To check database server just use the psql command(or any database client of your choice):

psql -U postgres -h 0.0.0.0 -p 5432
#It will ask for your password defined in the compose file

The Demo Apps

The following apps can be found in apps directory, this apps are used as proof of concept of our cluster behavior.

NY Bus Stops Data [Pyspark]

This programs just loads archived data from MTA Bus Time and apply basic filters using spark sql, the result are persisted into a postgresql table.

The loaded table will contain the following structure:

latitude	longitude	time_received	vehicle_id	distance_along_trip	inferred_direction_id	inferred_phase	inferred_route_id	inferred_trip_id	next_scheduled_stop_distance	next_scheduled_stop_id	report_hour	report_date
40.668602	-73.986697	2014-08-01 04:00:01	469	4135.34710710144	1	IN_PROGRESS	MTA NYCT_B63	MTA NYCT_JG_C4-Weekday-141500_B63_123	2.63183804205619	MTA_305423	2014-08-01 04:00:00	2014-08-01

To submit the app connect to one of the workers or the master and execute:

/opt/spark/bin/spark-submit --master spark://spark-master:7077 \
--jars /opt/spark-apps/postgresql-42.2.22.jar \
--driver-memory 1G \
--executor-memory 1G \
/opt/spark-apps/main.py

MTA Bus Analytics[Scala]

This program takes the archived data from MTA Bus Time and make some aggregations on it, the calculated results are persisted on postgresql tables.

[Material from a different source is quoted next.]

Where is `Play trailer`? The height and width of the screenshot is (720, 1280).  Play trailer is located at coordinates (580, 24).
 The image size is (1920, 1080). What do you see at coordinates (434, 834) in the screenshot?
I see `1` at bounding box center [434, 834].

Each persisted table correspond to a particullar aggregation:

Table	Aggregation
day_summary	A summary of vehicles reporting, stops visited, average speed and distance traveled(all vehicles)
speed_excesses	Speed excesses calculated in a 5 minute window
average_speed	Average speed by vehicle
distance_traveled	Total Distance traveled by vehicle

To submit the app connect to one of the workers or the master and execute:

/opt/spark/bin/spark-submit --deploy-mode cluster \
--master spark://spark-master:7077 \
--total-executor-cores 1 \
--class mta.processing.MTAStatisticsApp \
--driver-memory 1G \
--executor-memory 1G \
--jars /opt/spark-apps/postgresql-42.2.22.jar \
--conf spark.driver.extraJavaOptions='-Dconfig-path=/opt/spark-apps/mta.conf' \
--conf spark.executor.extraJavaOptions='-Dconfig-path=/opt/spark-apps/mta.conf' \
/opt/spark-apps/mta-processing.jar

You will notice on the spark-ui a driver program and executor program running(In scala we can use deploy-mode cluster)

Conclusions

We've created a simpler version of a spark cluster in docker-compose, the main goal of this cluster is to provide you with a local environment to test the distributed nature of your spark apps without making any deploy to a production cluster.
The generated image isn't designed to have a small footprint(Image size is about 1gb).
This cluster is only necessary when you want to run a spark app in a distributed environment in your machine(Production use is discouraged, use databricks or kuberetes setup instead).

What's left to do?

Right now to run applications in deploy-mode cluster is necessary to specify arbitrary driver port through spark.driver.port configuration (I must fix some networking and port issues).
The spark submit entry in the start-spark.sh is unimplemented, the submit used in the demos can be triggered from any worker.